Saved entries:

-------

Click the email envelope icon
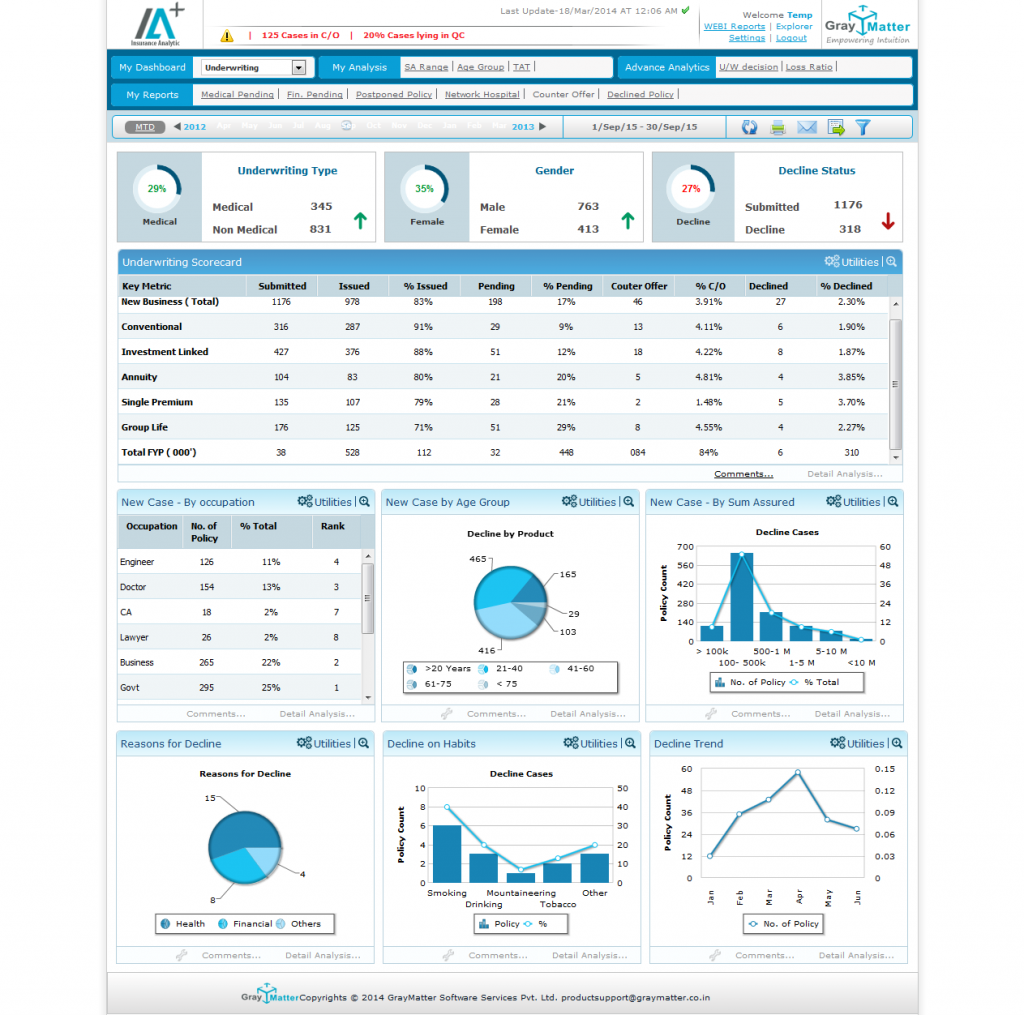The image size is (1024, 1015). [x=807, y=127]
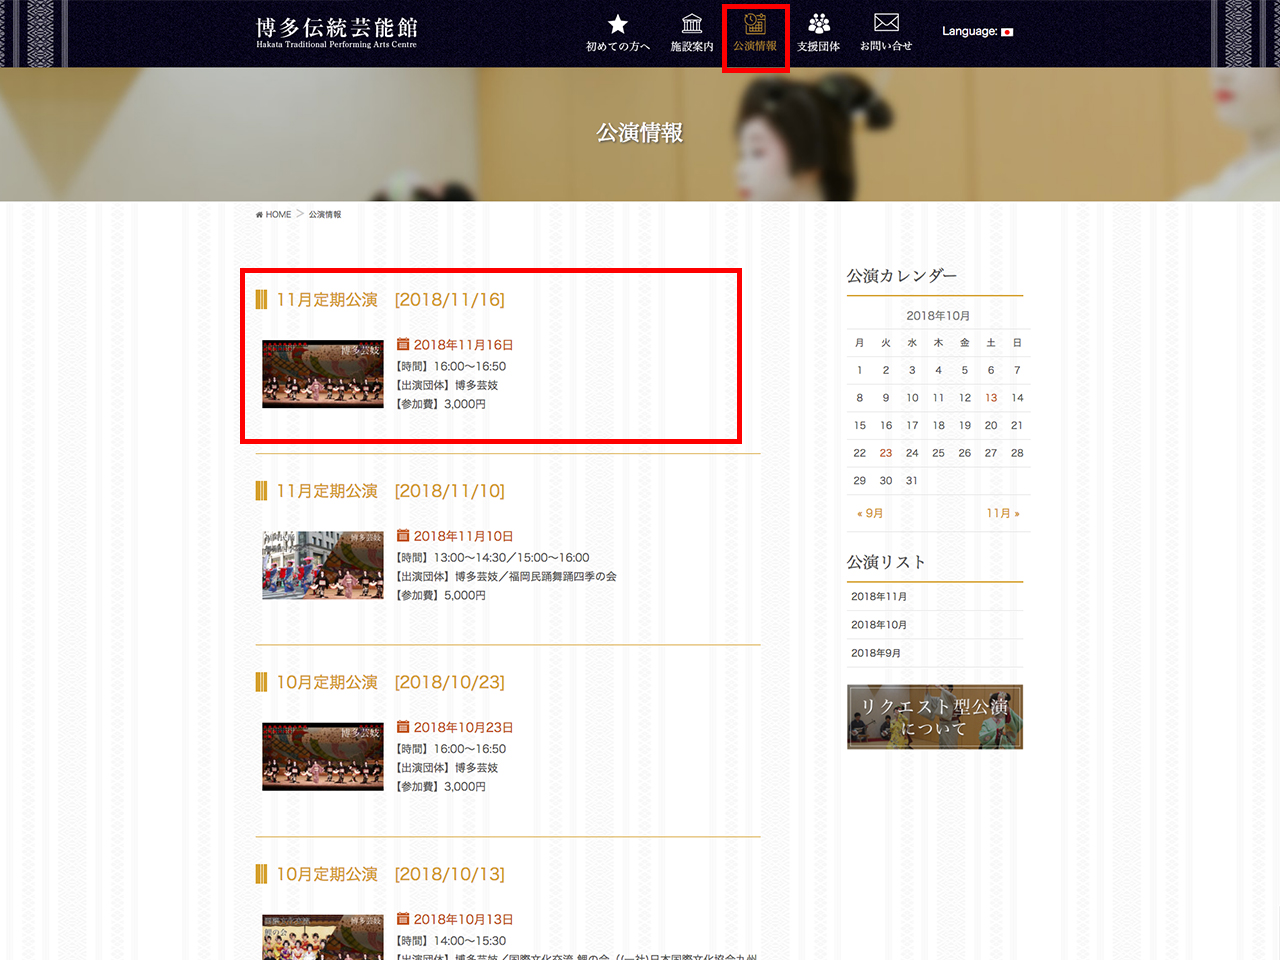The height and width of the screenshot is (960, 1280).
Task: Click thumbnail for the 2018年11月16日 performance
Action: pos(323,374)
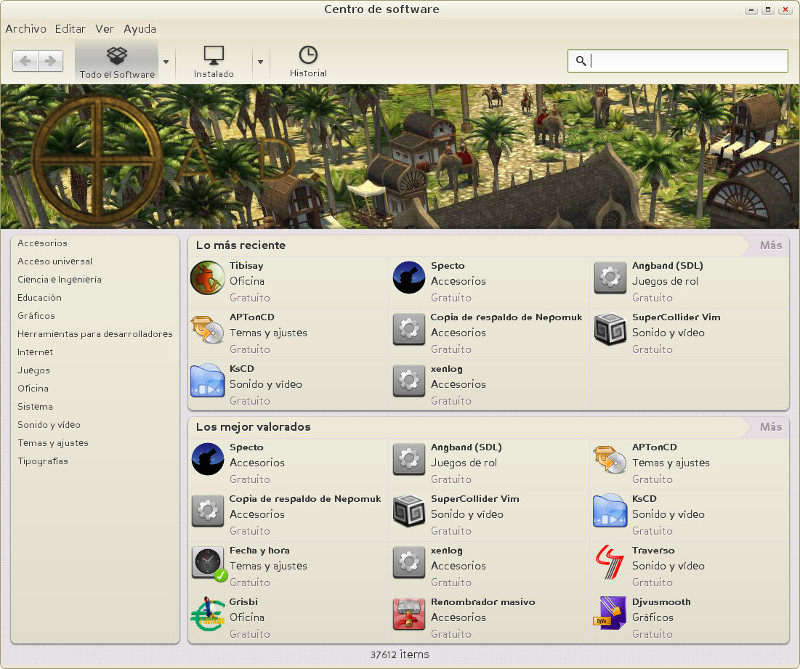The height and width of the screenshot is (669, 800).
Task: Click the Traverso app icon
Action: 610,562

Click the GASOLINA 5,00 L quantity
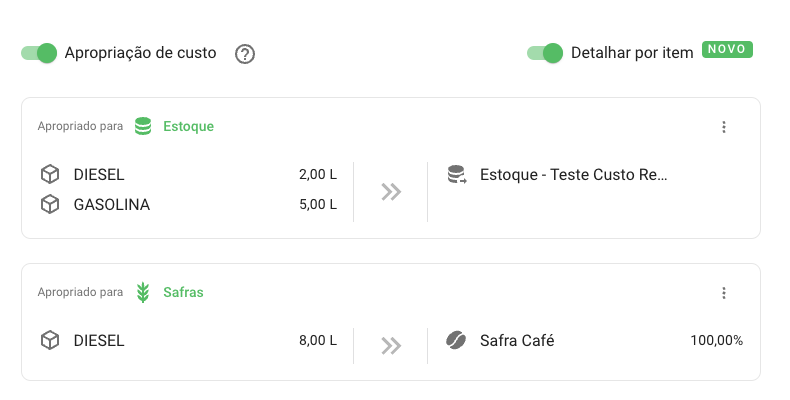coord(318,205)
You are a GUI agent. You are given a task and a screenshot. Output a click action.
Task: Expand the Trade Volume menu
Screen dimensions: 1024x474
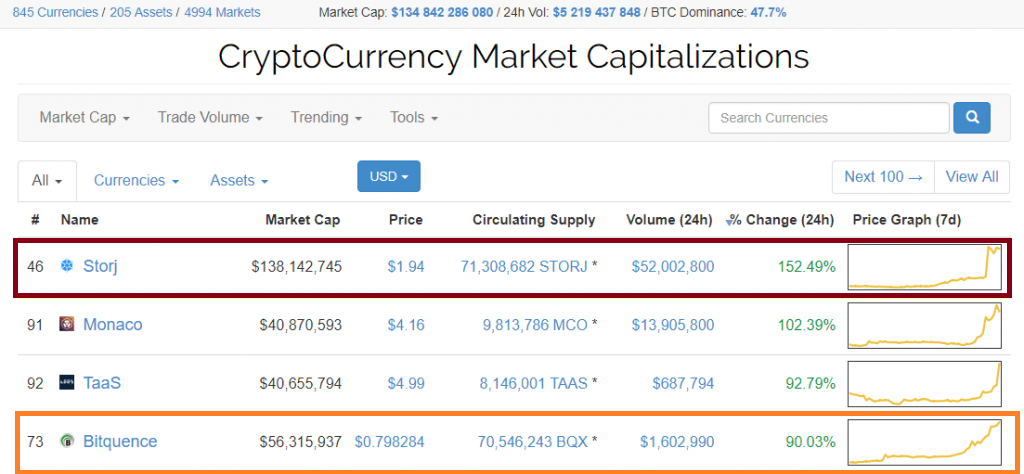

-------

## Exercise
Return only the line with "You are a GUI" and the lines after it up to the end of the records, exact and free of pictures.

## Output of the task
You are a GUI agent. You are given a task and a screenshot. Output a click action.
Task: Expand the Trade Volume menu
Screen dimensions: 1024x474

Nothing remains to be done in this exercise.